Facing numerous possibilities for life after high school, Jacqueline Scislowski of Arlington Heights was sure of one thing.

"I was going to get yellow for my dorm room. I always loved the color yellow," the 18-year-old says.

Instead of buying yellow bath towels to match a yellow comforter for her college dorm room, Scislowski is spending part of a gap year in New Zealand, where she plays the Yellow Power Ranger in "Power Rangers Beast Morphers," the 26th and 27th seasons of the iconic worldwide television series, which debuts soon on Nickelodeon.

"I prepared so hard for it that everything I hoped would happen happened," Scislowski says during a recent filming break that allows her to spend time in the Arlington Heights house of parents Robert and Kinga Scislowski, where she and her older brother, Matthew, grew up.

As a kid, Scislowski did gymnastics and played travel soccer, was a dancer at Buffalo Grove High School and in a hip-hop dance company, and always stayed fit. It wasn't until she was taking six months of stunt classes with Mike Chat, who once played the Blue Power Ranger, that she got her Power Ranger skills.

"I'd never thrown a punch with my noodle arms," says the teen, who had to choreograph 45 seconds of "jumping, screaming and kicking" as part of her audition for the part. "I worked out three times a day."

She started modeling and acting at age 3, after a stranger at a swimming pool suggested that her mother contact some people in that field.

"The earliest thing I remember is a Crate & Barrel holiday commercial," says Scislowski, who also appeared in print ads for companies such as Kohl's and in a host of movies created by Columbia College film students.

"I got to do horror movies, and I played the mean girl and the cheerleaders," says Scislowski, whose wavy blonde hair put her in demand. One of her highlights came when she was 10 and graced the cover of American Girl magazine. Even before she was old enough to play mean girls and cheerleaders, Scislowski says she loved acting enough to put up with all the hassles.

"We had to drive all the way to Indiana in the middle of the winter," Scislowski says of one of her early roles in "Marlin," a student's film, when she was 6 years old. "I was wearing red onesie pajamas with the little butt flap. I got paid in Skittles."

She worked from 10 a.m. until 2 a.m. the next day, while her mom kept watch.

"I was always there," says Kinga Scislowski, who notes that her daughter operated by an unwavering moral code, even changing words in her script to avoid swearing.

"I'd say, 'Darn!'" Jacqueline Scislowski remembers.

Her Power Rangers gig is the first time Scislowski has acted without her mother at her side. The pair even moved to Los Angeles during 8th grade and again for her senior year of high school to be available for auditions.

She landed a part as "girl with tangled hair" in a TV infomercial, played Student No. 2 in the 2013 "Man of Steel" movie and played a Foley Daughter No. 1 in a 2014 episode of TV's "Criminal Minds."

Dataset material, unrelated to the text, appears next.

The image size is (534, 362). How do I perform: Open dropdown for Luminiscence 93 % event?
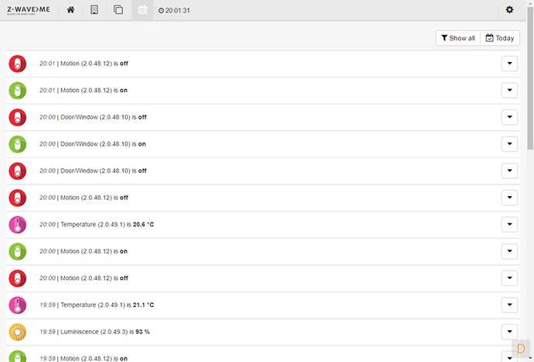coord(509,332)
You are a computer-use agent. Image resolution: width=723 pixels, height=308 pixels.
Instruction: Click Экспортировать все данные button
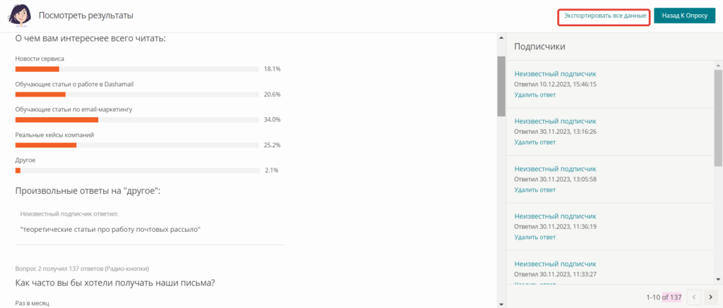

"I was crying in the background because my mother had rabies," Scislowski says of her role.

Last year, she had a much larger role in the action movie "The End of the World," now available on demand. "I got to do my own stunts," Scislowski says, smiling at the notion of being a 5-foot-5, 120-pound actor who can be her own wonder woman. She does the fight scenes in her role as Zoey Reeves, the Yellow Power Ranger. A favorite at last year's Morphocon gathering of everything Power Ranger, Scislowski gives her fans glimpses into her life, including her childhood, through her @jackiescislowski Instagram account.

"We always tried to make sure she could balance the disappointments and still be a kid," says her father, Robert Scislowski, who treated acting the same as soccer. "This is just another sport."

She flies back to Auckland on Monday to shoot her second season of the series. She's got other projects, including a movie where she plays the mean girl, and another where she has a lead role. She's hoping her work as a Power Ranger leads to parts in TV shows and films.

"My dream role," Scislowski says, envisioning a twist on the action series that starred Matt Damon, "is Jason Bourne."